◆ **Given passage**:
No Time to Slacken

PITTSBURGH – Almost six months ago, at a moment of great alarm about the global financial and economic crisis, G-20 leaders met for a historic summit in London. Their collective commitments to stimulate, regulate and restructure global economic activity helped to calm nerves around the world.

Many of the problems that spurred the London summit remain real. Anxiety levels may have come down, in board rooms and stock markets, but the daily drama for survival continues.  Indeed, for many people it has deepened, in the villages and streets of the world’s least-developed countries – particularly in Africa.

The United Nations and the World Bank predict that the direct and indirect effects of the economic meltdown will be felt in the developing world for a long time to come. Jobs have gone, incomes have been lost and opportunities foregone. Tens of millions of people have been added to the hundreds of millions already below the poverty line, reversing progress toward attaining the world’s Millennium Development Goals.

◆ **Set tasks**:
**A.** In the op-ed, where did the G-20 leaders hold their historic summit almost six months earlier?
**B.** Rewrite the stretch of the op-ed from "PITTSBURGH – Almost" through "particularly in Africa.", putting "towns" in place of "villages".
**C.** Condense the op-ed's paragraph beginning "The United Nations and the World Bank predict" into a single shorter sentence that keeps its main facts.
The data that comes next has no connection to the op-ed.

◆ **Records provided**:
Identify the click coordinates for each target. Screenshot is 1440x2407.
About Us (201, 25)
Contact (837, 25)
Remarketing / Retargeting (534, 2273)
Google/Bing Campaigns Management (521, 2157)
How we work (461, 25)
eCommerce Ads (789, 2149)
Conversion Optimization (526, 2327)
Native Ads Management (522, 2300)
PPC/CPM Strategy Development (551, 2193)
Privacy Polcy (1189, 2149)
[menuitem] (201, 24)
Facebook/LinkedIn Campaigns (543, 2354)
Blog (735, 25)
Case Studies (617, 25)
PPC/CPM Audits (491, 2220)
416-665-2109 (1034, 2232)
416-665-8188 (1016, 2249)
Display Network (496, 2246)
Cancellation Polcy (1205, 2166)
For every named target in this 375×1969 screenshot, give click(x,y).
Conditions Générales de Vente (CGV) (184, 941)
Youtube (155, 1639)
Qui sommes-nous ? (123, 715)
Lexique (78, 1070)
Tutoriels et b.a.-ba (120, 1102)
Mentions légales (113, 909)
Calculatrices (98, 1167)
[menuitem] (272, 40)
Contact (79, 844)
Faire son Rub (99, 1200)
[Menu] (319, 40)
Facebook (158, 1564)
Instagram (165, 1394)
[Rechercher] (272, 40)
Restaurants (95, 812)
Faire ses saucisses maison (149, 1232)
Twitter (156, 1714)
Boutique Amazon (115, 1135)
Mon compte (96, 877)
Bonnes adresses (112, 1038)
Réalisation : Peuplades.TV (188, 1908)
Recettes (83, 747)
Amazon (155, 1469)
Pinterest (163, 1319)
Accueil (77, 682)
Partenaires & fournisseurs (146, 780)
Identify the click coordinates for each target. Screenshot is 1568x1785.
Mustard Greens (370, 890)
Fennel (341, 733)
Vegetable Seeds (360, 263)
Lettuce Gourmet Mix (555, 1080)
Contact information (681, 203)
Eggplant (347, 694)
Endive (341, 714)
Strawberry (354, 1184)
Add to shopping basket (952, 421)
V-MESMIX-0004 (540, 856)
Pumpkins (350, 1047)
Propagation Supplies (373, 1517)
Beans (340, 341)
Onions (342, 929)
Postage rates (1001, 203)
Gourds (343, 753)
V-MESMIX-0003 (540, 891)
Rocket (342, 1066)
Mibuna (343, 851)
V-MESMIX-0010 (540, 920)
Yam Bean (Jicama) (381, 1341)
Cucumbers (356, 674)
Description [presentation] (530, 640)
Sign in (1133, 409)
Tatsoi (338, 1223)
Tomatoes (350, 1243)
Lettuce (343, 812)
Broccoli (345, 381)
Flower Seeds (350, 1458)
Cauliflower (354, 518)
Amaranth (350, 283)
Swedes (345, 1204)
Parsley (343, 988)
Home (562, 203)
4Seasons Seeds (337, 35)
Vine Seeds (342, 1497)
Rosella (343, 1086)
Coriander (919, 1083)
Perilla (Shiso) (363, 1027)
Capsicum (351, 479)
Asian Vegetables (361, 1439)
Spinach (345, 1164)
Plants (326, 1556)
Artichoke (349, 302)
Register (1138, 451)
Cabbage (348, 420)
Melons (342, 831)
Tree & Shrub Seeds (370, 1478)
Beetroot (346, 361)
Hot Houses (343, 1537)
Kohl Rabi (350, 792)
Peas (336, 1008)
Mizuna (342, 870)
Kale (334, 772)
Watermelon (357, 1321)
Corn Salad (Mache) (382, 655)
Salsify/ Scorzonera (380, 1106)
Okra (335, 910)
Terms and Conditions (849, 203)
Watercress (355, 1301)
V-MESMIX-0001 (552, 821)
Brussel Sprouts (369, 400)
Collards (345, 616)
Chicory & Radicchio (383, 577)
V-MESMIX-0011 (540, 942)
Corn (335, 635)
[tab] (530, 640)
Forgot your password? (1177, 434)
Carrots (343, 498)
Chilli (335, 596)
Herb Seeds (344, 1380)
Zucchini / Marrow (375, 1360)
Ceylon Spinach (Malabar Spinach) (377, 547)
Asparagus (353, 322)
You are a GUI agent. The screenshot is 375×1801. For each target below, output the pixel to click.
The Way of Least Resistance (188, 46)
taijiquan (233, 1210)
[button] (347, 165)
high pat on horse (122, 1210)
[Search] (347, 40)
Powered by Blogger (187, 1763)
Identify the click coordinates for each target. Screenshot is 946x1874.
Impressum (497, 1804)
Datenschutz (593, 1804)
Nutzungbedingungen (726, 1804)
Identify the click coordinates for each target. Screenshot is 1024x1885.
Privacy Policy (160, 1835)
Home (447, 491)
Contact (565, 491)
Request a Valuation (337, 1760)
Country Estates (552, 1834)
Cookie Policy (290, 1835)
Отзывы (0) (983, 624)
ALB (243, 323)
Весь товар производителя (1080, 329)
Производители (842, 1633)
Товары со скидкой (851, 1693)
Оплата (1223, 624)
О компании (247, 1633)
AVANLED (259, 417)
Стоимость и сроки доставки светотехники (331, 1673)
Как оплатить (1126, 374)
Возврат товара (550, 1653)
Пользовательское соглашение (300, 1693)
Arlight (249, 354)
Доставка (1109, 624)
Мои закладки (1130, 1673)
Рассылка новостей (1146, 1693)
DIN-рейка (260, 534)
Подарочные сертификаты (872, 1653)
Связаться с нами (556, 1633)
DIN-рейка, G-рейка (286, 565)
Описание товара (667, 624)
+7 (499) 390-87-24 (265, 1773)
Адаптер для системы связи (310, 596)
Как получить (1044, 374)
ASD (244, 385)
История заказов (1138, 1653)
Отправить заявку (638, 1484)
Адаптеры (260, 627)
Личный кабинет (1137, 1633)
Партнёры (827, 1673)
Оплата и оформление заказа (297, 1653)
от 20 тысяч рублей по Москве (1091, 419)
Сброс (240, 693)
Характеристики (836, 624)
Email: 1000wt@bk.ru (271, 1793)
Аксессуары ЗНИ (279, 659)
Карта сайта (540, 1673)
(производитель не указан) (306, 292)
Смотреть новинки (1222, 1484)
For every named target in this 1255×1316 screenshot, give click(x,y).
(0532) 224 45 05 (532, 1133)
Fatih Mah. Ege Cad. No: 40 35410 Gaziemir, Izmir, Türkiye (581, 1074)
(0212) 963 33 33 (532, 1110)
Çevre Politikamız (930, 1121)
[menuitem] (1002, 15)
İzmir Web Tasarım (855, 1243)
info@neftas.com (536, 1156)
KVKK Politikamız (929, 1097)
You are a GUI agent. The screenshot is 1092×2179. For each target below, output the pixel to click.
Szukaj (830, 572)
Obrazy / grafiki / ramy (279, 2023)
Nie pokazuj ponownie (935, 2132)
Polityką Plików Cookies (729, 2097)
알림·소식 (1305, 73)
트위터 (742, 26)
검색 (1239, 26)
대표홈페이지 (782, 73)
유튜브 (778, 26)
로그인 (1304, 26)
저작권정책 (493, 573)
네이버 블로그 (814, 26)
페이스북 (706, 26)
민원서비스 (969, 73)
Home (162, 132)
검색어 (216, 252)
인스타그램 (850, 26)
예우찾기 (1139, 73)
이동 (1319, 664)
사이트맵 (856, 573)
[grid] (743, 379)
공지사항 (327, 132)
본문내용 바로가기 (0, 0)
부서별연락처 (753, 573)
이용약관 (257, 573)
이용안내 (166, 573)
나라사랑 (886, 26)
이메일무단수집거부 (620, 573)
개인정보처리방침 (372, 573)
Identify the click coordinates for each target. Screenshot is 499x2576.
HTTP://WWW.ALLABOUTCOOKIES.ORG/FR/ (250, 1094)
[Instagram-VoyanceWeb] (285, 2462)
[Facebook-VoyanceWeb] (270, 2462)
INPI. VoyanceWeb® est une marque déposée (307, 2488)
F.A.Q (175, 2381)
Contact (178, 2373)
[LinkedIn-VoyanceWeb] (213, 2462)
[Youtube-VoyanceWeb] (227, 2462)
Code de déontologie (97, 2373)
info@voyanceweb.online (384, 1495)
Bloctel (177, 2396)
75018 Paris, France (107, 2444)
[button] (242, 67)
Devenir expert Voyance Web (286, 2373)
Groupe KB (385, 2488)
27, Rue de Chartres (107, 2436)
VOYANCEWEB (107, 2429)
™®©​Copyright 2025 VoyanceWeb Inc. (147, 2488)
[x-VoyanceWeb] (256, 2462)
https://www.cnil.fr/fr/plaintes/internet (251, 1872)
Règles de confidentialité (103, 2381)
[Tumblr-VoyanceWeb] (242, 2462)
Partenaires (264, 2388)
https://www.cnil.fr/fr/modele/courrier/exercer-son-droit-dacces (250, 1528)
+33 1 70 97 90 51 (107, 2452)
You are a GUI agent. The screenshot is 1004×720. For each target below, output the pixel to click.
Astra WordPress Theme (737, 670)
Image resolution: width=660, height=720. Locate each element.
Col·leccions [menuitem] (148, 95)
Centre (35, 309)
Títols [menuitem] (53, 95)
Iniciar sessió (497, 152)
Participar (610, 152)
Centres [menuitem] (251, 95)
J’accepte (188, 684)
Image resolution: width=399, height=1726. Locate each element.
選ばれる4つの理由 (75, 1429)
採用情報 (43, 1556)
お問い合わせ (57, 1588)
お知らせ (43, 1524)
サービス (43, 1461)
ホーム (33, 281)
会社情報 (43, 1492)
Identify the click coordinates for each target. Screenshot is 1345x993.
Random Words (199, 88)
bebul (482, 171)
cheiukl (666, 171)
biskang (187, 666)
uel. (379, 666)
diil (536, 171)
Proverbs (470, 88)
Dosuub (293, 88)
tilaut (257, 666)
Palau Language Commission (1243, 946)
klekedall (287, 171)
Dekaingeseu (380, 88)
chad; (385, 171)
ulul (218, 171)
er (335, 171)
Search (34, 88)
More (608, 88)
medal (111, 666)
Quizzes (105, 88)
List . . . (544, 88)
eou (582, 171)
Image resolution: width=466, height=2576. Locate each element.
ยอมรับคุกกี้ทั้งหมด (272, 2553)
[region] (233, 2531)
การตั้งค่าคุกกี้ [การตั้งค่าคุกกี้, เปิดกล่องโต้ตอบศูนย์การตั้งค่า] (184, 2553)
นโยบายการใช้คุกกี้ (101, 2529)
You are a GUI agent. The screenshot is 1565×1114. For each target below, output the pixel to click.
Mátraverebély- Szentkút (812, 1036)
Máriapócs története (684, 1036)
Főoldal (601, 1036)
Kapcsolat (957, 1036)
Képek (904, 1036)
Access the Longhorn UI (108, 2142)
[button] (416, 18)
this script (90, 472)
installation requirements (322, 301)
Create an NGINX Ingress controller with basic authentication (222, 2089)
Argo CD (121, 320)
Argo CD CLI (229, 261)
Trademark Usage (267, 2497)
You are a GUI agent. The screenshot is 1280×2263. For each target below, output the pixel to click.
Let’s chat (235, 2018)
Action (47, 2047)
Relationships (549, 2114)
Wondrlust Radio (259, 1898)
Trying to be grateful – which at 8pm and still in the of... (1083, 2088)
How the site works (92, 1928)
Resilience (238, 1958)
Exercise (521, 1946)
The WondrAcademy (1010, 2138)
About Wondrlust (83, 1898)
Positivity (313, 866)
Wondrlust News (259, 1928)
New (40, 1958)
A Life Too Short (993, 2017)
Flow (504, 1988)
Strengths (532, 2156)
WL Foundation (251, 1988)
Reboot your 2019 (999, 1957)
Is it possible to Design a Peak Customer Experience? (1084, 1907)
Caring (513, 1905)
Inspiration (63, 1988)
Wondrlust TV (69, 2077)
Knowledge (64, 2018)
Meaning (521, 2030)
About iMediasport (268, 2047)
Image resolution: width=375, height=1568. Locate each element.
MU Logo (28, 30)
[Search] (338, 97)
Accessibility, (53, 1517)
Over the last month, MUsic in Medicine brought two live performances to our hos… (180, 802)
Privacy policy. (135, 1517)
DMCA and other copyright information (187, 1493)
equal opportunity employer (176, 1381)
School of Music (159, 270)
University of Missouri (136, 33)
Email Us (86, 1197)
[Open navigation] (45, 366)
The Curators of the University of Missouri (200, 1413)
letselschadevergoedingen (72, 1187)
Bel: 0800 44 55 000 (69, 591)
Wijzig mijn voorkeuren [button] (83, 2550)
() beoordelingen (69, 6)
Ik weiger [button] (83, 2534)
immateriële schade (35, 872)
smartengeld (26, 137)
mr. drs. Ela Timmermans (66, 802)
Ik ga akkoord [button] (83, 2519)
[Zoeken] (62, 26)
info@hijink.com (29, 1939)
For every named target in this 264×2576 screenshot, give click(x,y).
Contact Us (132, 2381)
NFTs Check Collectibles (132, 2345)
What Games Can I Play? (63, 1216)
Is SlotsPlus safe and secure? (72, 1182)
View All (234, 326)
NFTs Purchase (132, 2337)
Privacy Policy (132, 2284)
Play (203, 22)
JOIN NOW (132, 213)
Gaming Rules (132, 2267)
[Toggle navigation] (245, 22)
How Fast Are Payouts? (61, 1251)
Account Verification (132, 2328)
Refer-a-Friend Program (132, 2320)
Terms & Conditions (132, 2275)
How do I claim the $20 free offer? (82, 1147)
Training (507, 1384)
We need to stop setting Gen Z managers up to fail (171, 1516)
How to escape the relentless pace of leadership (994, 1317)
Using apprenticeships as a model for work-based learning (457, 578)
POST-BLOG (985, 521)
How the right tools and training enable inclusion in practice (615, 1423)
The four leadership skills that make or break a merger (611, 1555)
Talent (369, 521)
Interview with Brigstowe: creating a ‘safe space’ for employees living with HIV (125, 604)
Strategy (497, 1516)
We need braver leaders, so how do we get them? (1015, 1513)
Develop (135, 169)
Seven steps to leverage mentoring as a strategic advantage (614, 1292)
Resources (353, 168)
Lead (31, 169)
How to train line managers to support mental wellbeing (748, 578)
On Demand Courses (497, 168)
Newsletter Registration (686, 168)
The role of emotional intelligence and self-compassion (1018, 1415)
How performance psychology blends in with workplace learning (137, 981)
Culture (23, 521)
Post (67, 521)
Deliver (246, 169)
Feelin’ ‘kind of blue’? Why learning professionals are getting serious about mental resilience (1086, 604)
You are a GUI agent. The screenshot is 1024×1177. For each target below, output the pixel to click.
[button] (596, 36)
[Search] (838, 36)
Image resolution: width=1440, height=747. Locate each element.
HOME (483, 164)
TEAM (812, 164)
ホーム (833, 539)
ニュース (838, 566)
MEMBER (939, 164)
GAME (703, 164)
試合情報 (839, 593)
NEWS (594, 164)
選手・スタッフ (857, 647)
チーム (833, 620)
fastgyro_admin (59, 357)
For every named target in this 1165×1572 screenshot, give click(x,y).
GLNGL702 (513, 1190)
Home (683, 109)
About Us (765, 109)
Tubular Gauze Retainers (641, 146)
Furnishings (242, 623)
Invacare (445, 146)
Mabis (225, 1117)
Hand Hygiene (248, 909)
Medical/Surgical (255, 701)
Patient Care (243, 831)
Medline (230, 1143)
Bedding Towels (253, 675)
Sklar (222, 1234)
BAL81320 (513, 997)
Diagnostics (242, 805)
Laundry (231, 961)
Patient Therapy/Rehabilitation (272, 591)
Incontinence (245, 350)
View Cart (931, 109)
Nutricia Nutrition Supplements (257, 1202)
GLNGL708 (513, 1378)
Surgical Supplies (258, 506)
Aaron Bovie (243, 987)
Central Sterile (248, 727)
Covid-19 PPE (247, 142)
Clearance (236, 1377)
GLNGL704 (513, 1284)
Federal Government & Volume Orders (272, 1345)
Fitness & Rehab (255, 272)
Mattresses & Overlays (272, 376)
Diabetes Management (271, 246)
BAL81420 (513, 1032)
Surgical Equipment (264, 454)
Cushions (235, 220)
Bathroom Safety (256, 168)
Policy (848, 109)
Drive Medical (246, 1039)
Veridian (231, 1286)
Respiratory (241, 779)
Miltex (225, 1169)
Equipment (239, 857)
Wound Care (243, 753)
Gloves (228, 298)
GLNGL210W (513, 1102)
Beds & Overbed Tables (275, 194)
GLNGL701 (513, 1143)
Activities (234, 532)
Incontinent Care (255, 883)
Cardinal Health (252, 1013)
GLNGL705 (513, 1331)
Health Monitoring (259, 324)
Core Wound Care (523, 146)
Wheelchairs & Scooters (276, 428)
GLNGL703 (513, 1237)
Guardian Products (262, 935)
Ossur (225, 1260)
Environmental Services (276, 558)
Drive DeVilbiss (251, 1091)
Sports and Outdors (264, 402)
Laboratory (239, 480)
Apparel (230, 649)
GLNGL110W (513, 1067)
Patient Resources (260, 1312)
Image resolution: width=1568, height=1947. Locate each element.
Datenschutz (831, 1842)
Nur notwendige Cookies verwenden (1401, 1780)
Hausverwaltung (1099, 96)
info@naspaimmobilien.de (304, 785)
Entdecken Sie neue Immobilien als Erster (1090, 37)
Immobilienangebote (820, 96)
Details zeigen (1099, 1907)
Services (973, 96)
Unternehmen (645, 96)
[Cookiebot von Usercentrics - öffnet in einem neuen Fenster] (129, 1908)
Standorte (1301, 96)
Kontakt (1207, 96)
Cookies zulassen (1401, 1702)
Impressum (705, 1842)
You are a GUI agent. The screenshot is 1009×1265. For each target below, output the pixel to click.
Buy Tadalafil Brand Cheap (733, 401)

◆ **The replies**:
**A.** In London.

**B.**
PITTSBURGH – Almost six months ago, at a moment of great alarm about the global financial and economic crisis, G-20 leaders met for a historic summit in London. Their collective commitments to stimulate, regulate and restructure global economic activity helped to calm nerves around the world.

Many of the problems that spurred the London summit remain real. Anxiety levels may have come down, in board rooms and stock markets, but the daily drama for survival continues.  Indeed, for many people it has deepened, in the towns and streets of the world’s least-developed countries – particularly in Africa.

**C.** The United Nations and the World Bank expect the economic meltdown to affect the developing world for a long time, as lost jobs, incomes and opportunities have pushed tens of millions more people below the poverty line and reversed progress toward the Millennium Development Goals.